■ **What to do**: What's needed is an exact copy of the lines from the one that contains "Open the 附近公司 link" to the end of the data below, leaving the pictures out.

■ **Data records**:
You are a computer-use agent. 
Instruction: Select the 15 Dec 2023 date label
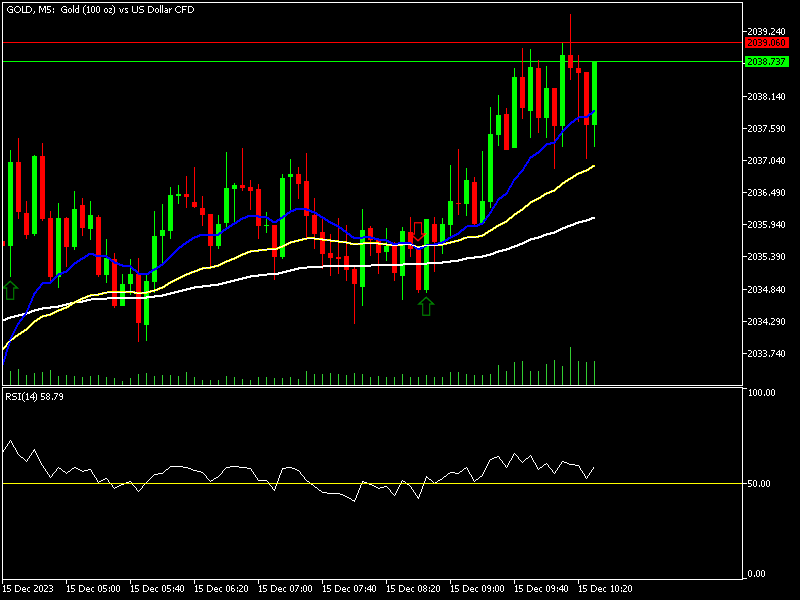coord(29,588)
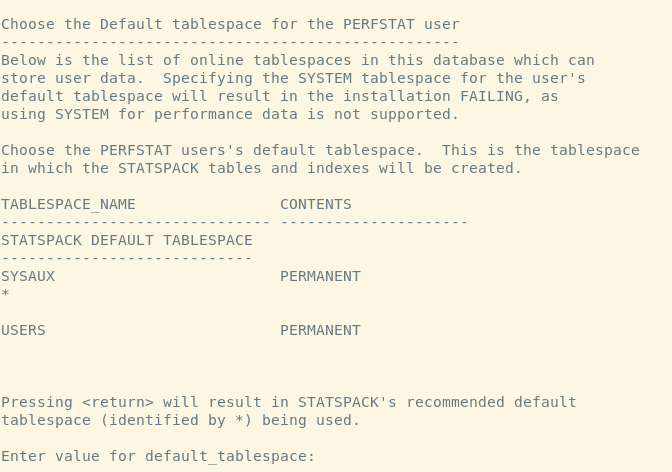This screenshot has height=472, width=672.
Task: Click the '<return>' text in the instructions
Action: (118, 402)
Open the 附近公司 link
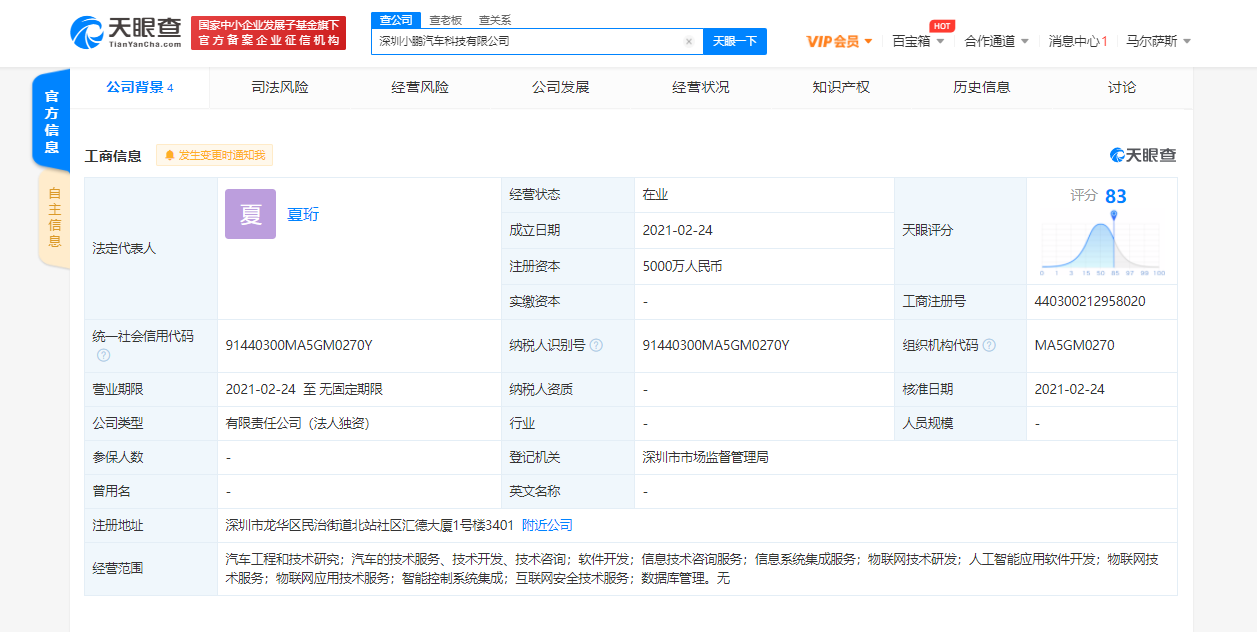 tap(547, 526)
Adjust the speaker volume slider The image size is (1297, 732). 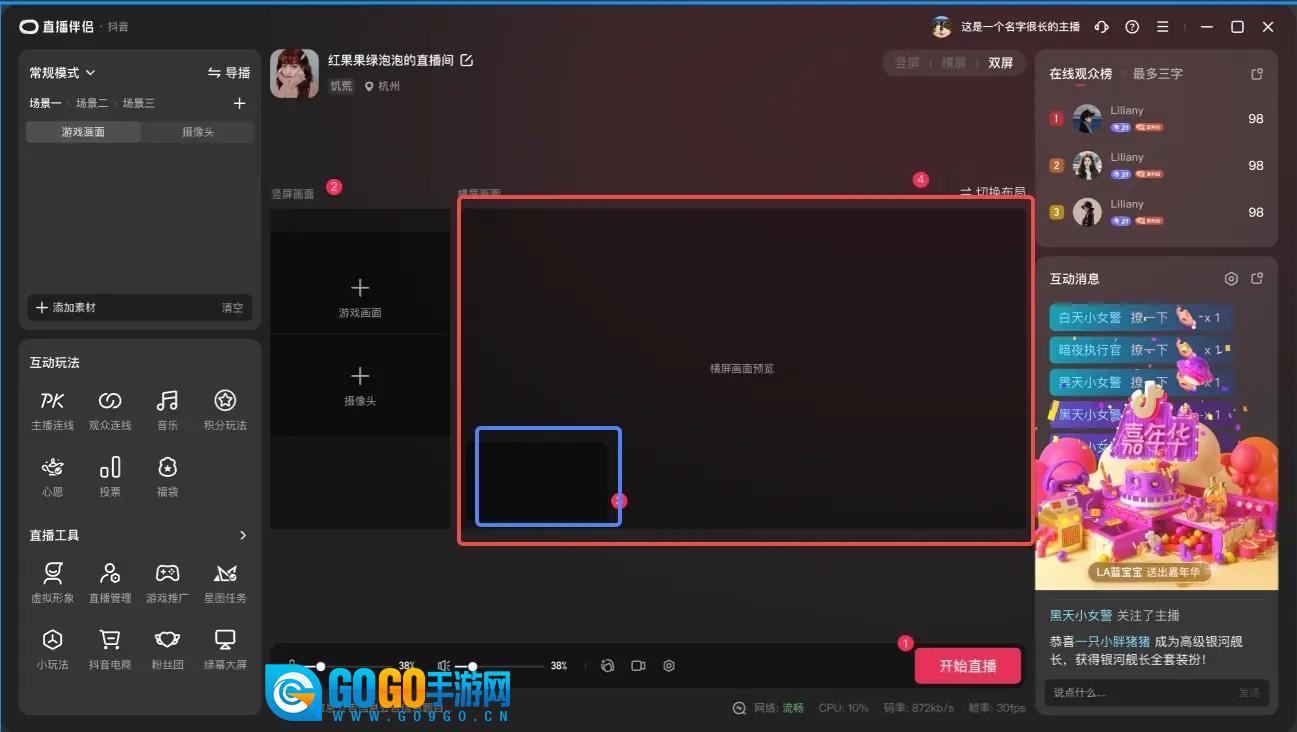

■ **Exercise response**:
Open the 附近公司 link
 tap(547, 526)
Adjust the speaker volume slider The image size is (1297, 732). 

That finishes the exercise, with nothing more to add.